One Tory MP representing a more affluent southern English district said his northern party colleagues already know they won’t last, and that makes them more rebellious. But they are also critical. As Jake Berry, who represents a district in Lancashire, put it: “We are literally the prime minister’s majority, so he needs to look after us.”
Britain’s next general election isn’t due until May 2024, but the government faces an effective referendum on its coronavirus strategy in a series of local and mayoral votes next May.
Polls show the Conservatives are now neck and neck with Labour, the worst showing since before Johnson became leader in July 2019. Scotland, whose leadership has also been critical of Johnson, also holds elections with the pro-independence nationalists on course to win big again.
A scientist who sits on the government’s pandemic advisory committee said on Friday that the fragmentation of the country risks damaging public health. “Frankly, making this either a north-south or a party political issue, that’s a very dangerous route to go on,” Jeremy Farrar, director of the Wellcome Trust research charity, told the BBC.
Johnson has time to turn it around because many voters who defected to his party want to have their decision vindicated, according to Deborah Mattinson, co-founder of consultancy Britain Thinks and author of “Beyond the Red Wall.” But her research showed people who voted Tory for the first time feel “they have been ignored and hard done by compared with other places,” she said. “There’s a sense of being picked on.”

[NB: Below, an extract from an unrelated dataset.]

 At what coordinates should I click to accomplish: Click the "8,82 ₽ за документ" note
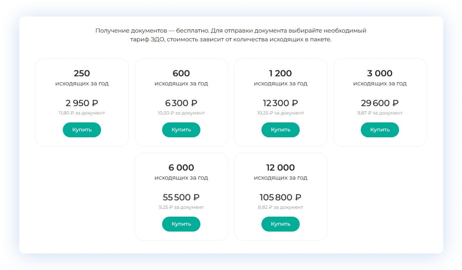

The task in heading up a coherent and effective response to Covid-19 is complex because of the sheer level of political devolution in the UK Scotland, Wales and Northern Ireland have long had their own parliament. But now the premier is also negotiating with a raft of metropolitan mayors across England, many of whom are Labour.
Burnham in Manchester stood in a navy anorak on the steps of the city’s Central Library as he told the government he would not accept the region being forced into the toughest coronavirus restrictions. People clapped behind the TV cameras as he said Manchester and other northern cities were “being set up as the canaries in the coal mine for an experimental regional lockdown strategy.”
“The north is fed up of being pushed around,” Burnham said. “This is real—the north stands on the brink of being back where we were in the 1980s. But we won’t let that happen.”